Этот совет я принял, книги «Курская битва» у меня под руками не оказалось, но я уточнил записанный в моих дневниках рассказ Пухова по книге Рокоссовского «Солдатский долг» (стр. 217) и соответственно внес две маленькие поправки.
Пункт 4-й. «Вряд ли есть необходимость в пространном цитировании газет, которые выпускались гитлеровцами для населения оккупированной ими территории, тем более что цитаты приводятся без авторских комментариев (стр. 32–34)».
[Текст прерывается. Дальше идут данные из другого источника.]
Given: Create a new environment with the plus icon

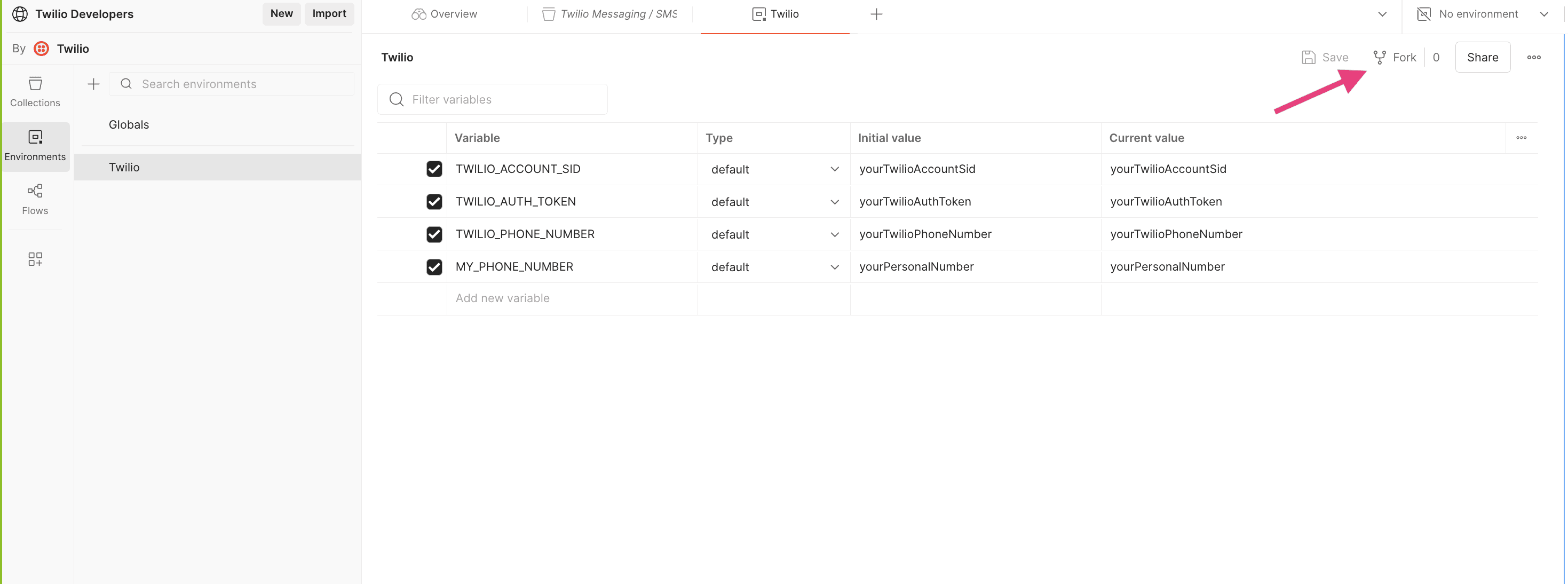Looking at the screenshot, I should click(x=92, y=83).
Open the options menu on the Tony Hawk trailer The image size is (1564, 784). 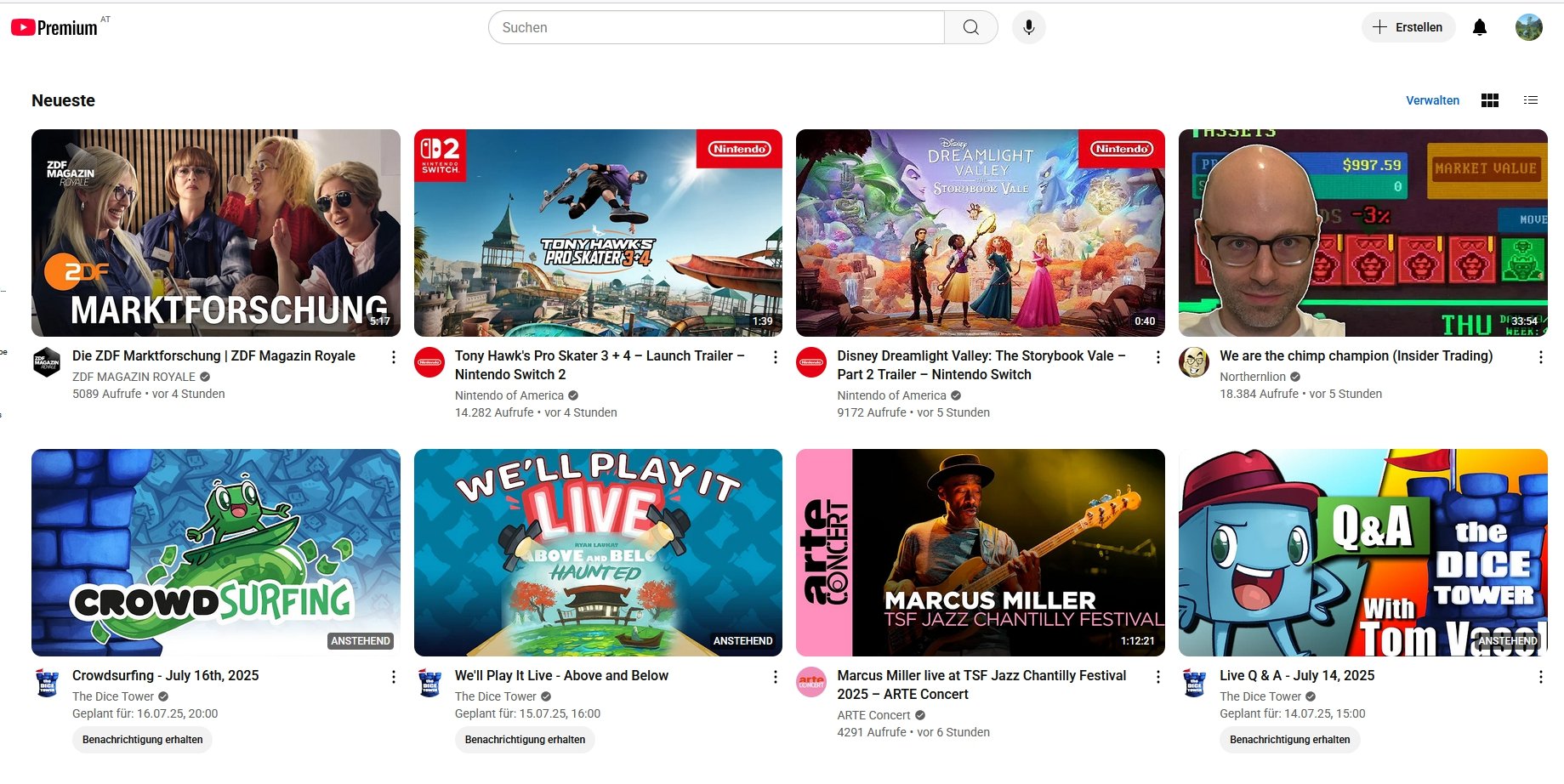coord(775,357)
В данном случае не могу согласиться с моими рецензентами. Во-первых, если говорить о комментариях, то они есть, потому я в тексте рукописи с беспощадной резкостью квалифицирую и эти газеты, называя их «рабскими листками», и их редакторов. Других комментариев, по-моему, не требуется, потому что приведенный мною монтаж цитат из этих листков, которые выпускали оккупанты, звучит самым уничтожающим образом и для самих оккупантов, и для их прихвостней. Издательский смысл моего цитирования образцов идиотской фашистской пропаганды достаточно ясен. Так обстоит дело по существу. А кроме того, это место моего «Дневника» дважды опубликовано ранее (см. книгу «Каждый день длинный», стр. 67–69).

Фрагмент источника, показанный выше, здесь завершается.